Ces personnes nées en 2014 et après, âgées aujourd’hui (2025) de 11 ans et moins, ne pourront pas acheter légalement de produits du tabac quand elles atteindront leur 18 ans, l’âge légal en France. La première génération à expérimenter cette « dé-commercialisation » le ferait en 2032. Et d’année en année, cette génération, ainsi que les suivantes, ne se verront jamais proposer ces produits à la vente au cours de leur vie. L’objectif à long terme est de construire une société débarrassée du tabac.
Une proportion de jeunes continue de tomber dans l’addiction au tabac fumé et vient grossir les effectifs de fumeurs. Les mesures déjà prises en matière de lutte contre le tabagisme ont concerné jusqu’ici l’interdiction de la publicité, de la vente aux mineurs, la généralisation du paquet neutre et l’interdiction des cigarettes électroniques jetables (puffs). Toutes ces décisions visaient à « dénormaliser » le tabac auprès de tous et surtout des plus jeunes. Si une interdiction générationnelle du tabac se mettait en place dans le pays, elle aurait plus d’effets encore que les impacts cumulés des interdictions évoquées plus haut. La directrice Marion Catellin d’ACT rappelle que « 7 Français sur 10 se disent favorables à l’idée d’une génération sans tabac, et 9 adolescents sur 10 déclarent vouloir vivre dans un monde sans tabac ».

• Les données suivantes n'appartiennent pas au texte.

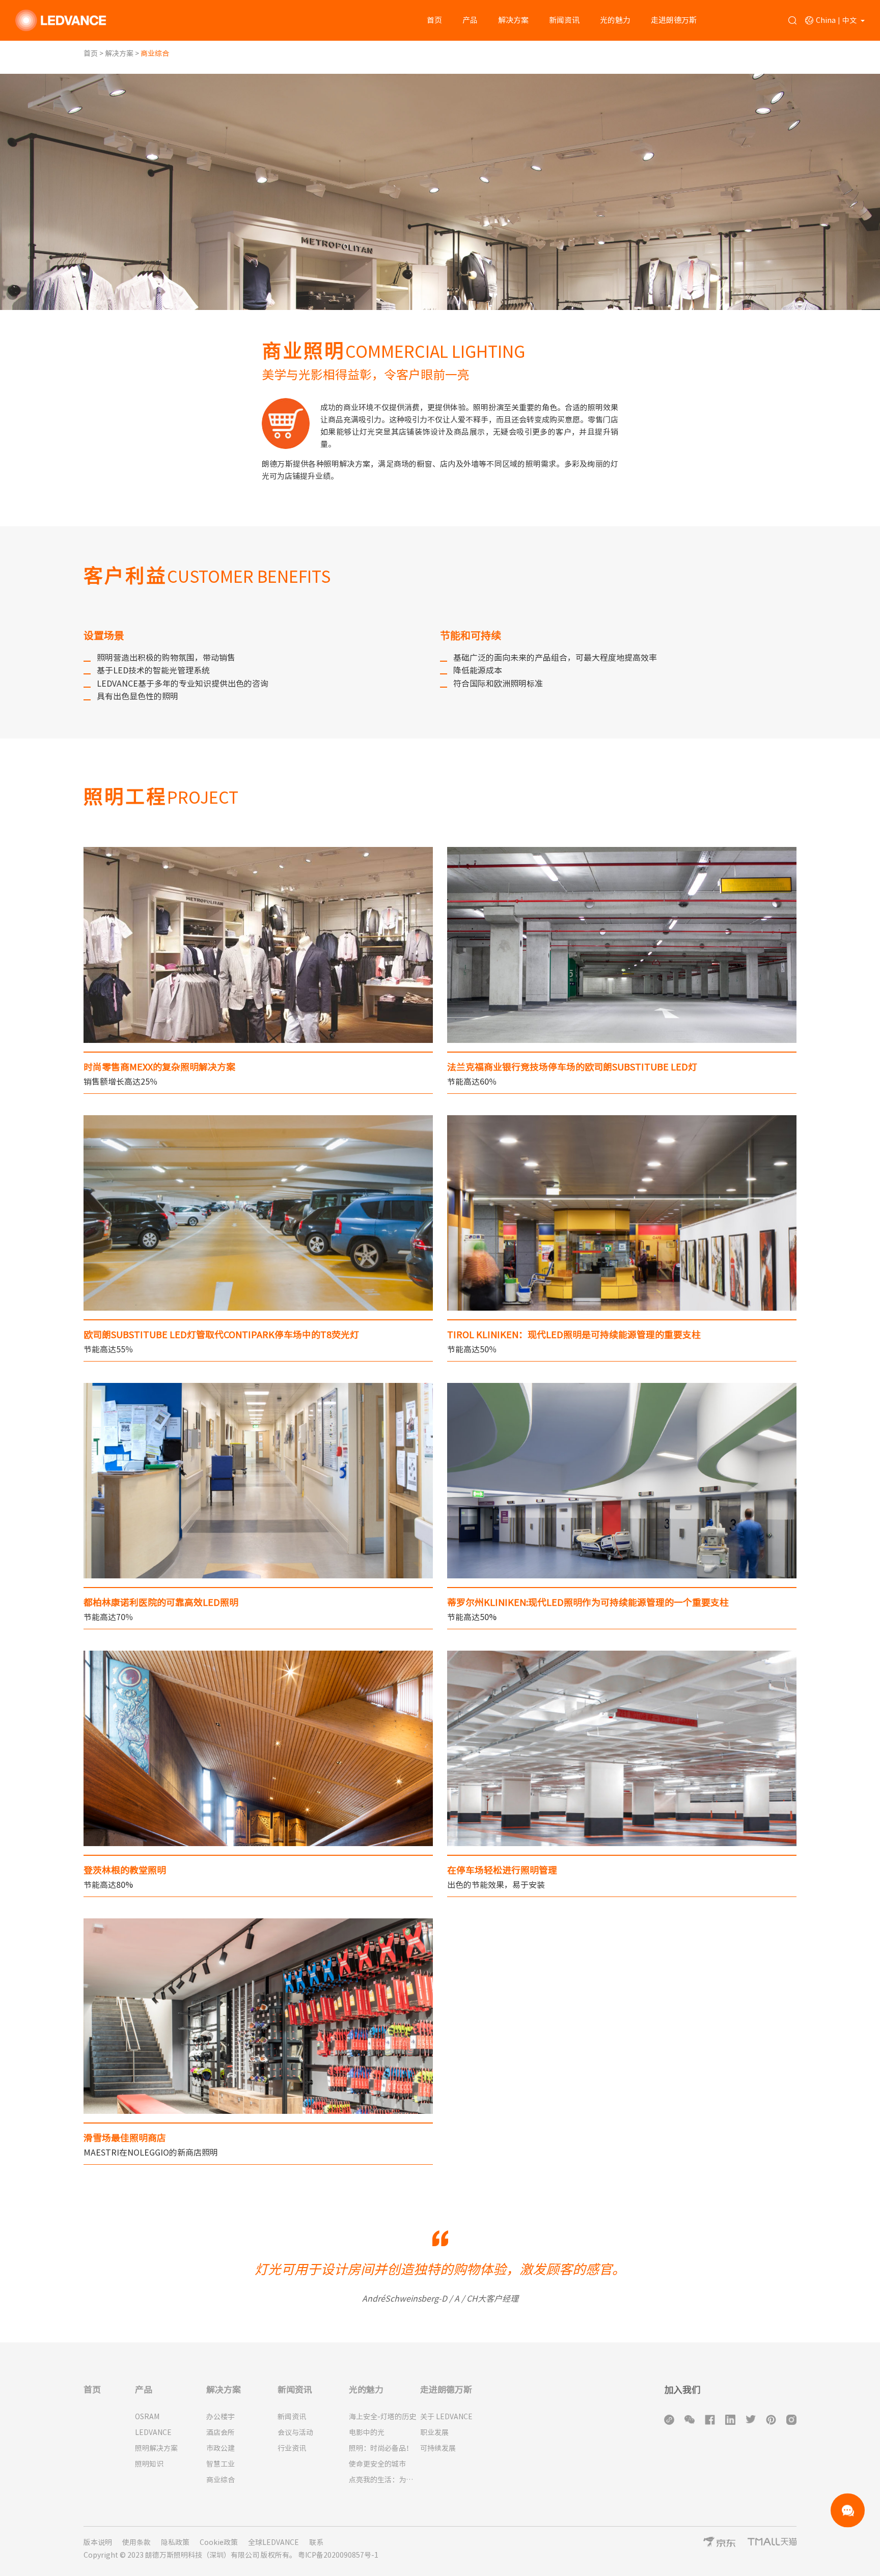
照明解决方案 (156, 2448)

Le coût social du tabagisme
Même avec des proportions de fumeurs en baisse, la consommation de tabac reste au regard de l’ACT et de Santé publique France un problème de santé publique. En France, on compte 75.000 décès par an, soit un décès sur 8. Un fumeur régulier sur deux décèdera de son tabagisme. Il faut aussi prendre en compte le tabagisme maternel, qui impacte la santé des enfants, et les pollutions environnementales liées aux 30 milliards de mégots jetés en France.
La cigarette et ses déclinaisons ont un coût social et économique dont la société française pourrait bien se passer. La dernière estimation de ce coût social du tabagisme remonte à 2023 mais porte sur l’année 2019. D’un côté, sont alignées les dépenses engendrées par ce tabagisme: les années de vie en bonne santé perdues, le coût des soins pour les maladies occasionnées par le tabac, les pertes de production et de travailleurs aptes. De l’autre, les gains entrants, générés par les taxes gouvernementales sur les produits commercialisés, et les économies réalisées sur les retraites des individus décédés prématurément. Le tabac représente 156 milliards d’euros de dépenses par an en France. Ce qui est clairement déséquilibré par rapport aux 13 milliards d’euros rapportés par les taxes perçues sur le tabac, remarque la directrice de l’ACT, Marion Catellin.
La mise en œuvre d’un arrêt progressif de vente de produits du tabac aux jeunes générations demandera l’assentiment et la collaboration de plusieurs acteurs. Les buralistes joueront probablement un rôle-clé. L’industrie du tabac, très active et innovante, a déjà anticipé la perte de ses bénéfices. Elle met en avant des produits de tabac chauffés, qui n’émettraient pas de fumées nocives comme les cigarettes et leurs différentes formes mais oublie volontiers l’effet addictif de la nicotine présente. L’ACT se propose d’inclure ces produits de tabac chauffé dans sa proposition de loi. Les produits de vapes n’y seront pas inclus.